• [Required task A]:
Reproduce, without any change, the part of the listing that opens with the line containing "height=771, width=1710. coord(260,469)" and closes with the line containing "Action: point(889,496)", including both of those lines.

• [Text extract]:

******

Thanks, I couldn’t find the answer using the forum search. I’m bit afraid that 5.4 may be too old for this HW, but I’d like to try. However encountered this issue when running your command:

 grub-btrfs-4.8.1...    23.5 KiB  23.0 MiB/s 00:00 [----------------------]  65%
error: failed retrieving file 'paleofetch-garuda-r3.6471340-1-x86_64.pkg.tar.zst' from builds.garudalinux.org : Maximum file size exceeded
error: failed retrieving file 'paleofetch-garuda-r3.6471340-1-x86_64.pkg.tar.zst' from repo.kitsuna.net : Operation too slow. Less than 1 bytes/sec transferred the last 10 seconds
error: failed retrieving file 'paleofetch-garuda-r3.6471340-1-x86_64.pkg.tar.zst' from chaotic.tn.dedyn.io : Maximum file size exceeded
error: failed retrieving file 'paleofetch-garuda-r3.6471340-1-x86_64.pkg.tar.zst' from repo.jkanetwork.com : Maximum file size exceeded
error: failed retrieving file 'paleofetch-garuda-r3.6471340-1-x86_64.pkg.tar.zst' from chaotic.dr460nf1r3.me : Maximum file size exceeded
error: failed retrieving file 'paleofetch-garuda-r3.6471340-1-x86_64.pkg.tar.zst' from chaotic.bangl.de : Maximum file size exceeded
error: failed retrieving file 'paleofetch-garuda-r3.6471340-1-x86_64.pkg.tar.zst' from mirror.maakpain.kro.kr : Maximum file size exceeded
warning: failed to retrieve some files
error: failed to commit transaction (download library error)

******

• [Listing for locating words and elements]:
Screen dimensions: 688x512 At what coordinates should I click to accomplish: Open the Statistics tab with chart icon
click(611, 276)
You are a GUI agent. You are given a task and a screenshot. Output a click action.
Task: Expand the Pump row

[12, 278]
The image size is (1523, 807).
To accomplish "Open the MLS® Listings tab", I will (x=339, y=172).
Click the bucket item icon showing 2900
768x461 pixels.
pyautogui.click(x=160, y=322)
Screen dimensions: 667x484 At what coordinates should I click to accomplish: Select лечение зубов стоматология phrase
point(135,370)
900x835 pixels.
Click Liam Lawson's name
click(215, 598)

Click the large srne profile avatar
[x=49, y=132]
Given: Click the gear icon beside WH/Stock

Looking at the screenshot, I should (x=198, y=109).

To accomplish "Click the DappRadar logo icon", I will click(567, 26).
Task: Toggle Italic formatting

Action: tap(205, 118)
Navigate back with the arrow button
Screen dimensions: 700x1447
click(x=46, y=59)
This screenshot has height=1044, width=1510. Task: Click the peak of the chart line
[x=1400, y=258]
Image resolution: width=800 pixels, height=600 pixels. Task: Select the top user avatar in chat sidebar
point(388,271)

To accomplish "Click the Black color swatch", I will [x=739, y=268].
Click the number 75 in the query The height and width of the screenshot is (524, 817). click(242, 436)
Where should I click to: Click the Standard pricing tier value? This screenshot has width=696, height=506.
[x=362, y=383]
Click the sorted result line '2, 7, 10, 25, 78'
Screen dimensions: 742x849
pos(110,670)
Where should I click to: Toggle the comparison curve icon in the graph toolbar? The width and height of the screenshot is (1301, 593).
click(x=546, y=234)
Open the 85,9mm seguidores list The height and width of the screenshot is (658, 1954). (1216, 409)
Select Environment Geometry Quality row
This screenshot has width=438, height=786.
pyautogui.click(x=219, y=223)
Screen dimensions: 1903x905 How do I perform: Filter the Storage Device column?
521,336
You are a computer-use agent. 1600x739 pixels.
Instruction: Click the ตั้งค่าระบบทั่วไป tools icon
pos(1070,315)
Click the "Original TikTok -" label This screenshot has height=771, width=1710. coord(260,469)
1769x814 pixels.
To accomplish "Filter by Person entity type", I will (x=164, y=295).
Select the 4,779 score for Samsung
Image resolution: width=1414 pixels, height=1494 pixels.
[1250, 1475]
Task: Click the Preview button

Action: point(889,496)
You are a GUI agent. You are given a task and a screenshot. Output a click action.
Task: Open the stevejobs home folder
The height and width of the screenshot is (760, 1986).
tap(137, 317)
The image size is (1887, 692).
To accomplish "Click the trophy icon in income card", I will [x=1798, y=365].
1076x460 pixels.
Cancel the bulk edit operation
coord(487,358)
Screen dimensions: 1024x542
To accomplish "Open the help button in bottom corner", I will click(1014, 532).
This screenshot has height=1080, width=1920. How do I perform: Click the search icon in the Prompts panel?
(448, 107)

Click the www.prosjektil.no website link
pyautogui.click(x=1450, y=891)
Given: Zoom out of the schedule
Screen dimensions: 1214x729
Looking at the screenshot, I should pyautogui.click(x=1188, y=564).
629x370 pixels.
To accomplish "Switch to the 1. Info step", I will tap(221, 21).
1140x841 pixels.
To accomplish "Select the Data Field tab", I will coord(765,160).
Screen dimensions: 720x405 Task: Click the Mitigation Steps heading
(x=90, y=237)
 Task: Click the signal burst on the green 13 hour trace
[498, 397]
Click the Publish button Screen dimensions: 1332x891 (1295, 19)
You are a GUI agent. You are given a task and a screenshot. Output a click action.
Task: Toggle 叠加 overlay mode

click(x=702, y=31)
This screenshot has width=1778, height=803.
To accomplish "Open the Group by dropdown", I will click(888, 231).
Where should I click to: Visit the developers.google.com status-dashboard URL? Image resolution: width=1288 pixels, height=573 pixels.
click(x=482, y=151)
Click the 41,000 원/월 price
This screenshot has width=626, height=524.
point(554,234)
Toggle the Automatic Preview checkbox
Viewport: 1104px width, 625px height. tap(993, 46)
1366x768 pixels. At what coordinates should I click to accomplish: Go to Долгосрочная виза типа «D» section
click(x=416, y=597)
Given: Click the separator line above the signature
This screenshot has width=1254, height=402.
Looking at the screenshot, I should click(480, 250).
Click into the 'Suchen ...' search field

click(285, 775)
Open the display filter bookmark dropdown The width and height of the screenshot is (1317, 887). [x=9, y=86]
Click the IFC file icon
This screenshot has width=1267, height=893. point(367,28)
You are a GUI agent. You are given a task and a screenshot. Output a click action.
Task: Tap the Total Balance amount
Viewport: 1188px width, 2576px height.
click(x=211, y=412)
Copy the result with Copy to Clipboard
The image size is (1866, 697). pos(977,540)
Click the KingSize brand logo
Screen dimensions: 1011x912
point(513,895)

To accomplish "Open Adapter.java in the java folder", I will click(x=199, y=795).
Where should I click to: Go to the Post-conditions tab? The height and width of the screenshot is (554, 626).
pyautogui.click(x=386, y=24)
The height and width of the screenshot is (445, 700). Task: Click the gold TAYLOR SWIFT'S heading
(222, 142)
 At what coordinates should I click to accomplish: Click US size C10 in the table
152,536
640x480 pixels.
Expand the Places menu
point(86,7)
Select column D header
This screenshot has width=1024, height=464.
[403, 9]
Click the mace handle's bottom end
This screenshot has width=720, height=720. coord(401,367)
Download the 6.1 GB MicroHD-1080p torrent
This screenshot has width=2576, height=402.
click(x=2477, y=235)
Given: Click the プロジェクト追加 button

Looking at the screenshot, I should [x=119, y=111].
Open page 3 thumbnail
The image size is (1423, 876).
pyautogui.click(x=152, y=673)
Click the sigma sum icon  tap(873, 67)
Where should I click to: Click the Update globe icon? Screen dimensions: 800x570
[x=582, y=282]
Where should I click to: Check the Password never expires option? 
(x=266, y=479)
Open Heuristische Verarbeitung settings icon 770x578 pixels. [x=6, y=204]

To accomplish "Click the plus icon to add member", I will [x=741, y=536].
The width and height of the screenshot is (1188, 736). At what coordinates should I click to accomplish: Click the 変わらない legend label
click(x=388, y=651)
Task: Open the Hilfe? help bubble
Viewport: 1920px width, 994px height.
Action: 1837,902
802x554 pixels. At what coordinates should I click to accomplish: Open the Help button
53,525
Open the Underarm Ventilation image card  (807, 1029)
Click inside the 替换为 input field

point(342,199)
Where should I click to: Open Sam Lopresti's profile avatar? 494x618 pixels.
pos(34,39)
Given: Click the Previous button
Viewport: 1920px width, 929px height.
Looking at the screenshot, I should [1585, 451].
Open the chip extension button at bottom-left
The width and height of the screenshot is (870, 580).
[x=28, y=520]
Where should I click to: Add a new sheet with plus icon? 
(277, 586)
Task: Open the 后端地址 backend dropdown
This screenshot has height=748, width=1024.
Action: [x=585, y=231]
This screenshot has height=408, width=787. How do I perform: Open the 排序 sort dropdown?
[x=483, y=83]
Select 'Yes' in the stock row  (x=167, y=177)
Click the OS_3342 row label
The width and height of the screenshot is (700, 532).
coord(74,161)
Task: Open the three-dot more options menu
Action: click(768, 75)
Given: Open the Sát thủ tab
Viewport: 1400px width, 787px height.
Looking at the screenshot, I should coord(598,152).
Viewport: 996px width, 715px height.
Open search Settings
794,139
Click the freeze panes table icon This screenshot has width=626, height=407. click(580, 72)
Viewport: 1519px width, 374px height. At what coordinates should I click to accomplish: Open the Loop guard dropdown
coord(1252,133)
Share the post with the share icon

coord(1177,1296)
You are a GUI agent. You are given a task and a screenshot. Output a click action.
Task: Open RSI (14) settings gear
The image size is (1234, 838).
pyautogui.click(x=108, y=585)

******

• [Required task B]:
List every server hostname that the forum post reports a file could not be retrieved from.

• [Exercise answer A]:
Click the "Original TikTok -" label This screenshot has height=771, width=1710. coord(260,469)
1769x814 pixels.
To accomplish "Filter by Person entity type", I will (x=164, y=295).
Select the 4,779 score for Samsung
Image resolution: width=1414 pixels, height=1494 pixels.
[1250, 1475]
Task: Click the Preview button

Action: point(889,496)

• [Exercise answer B]:
builds.garudalinux.org
repo.kitsuna.net
chaotic.tn.dedyn.io
repo.jkanetwork.com
chaotic.dr460nf1r3.me
chaotic.bangl.de
mirror.maakpain.kro.kr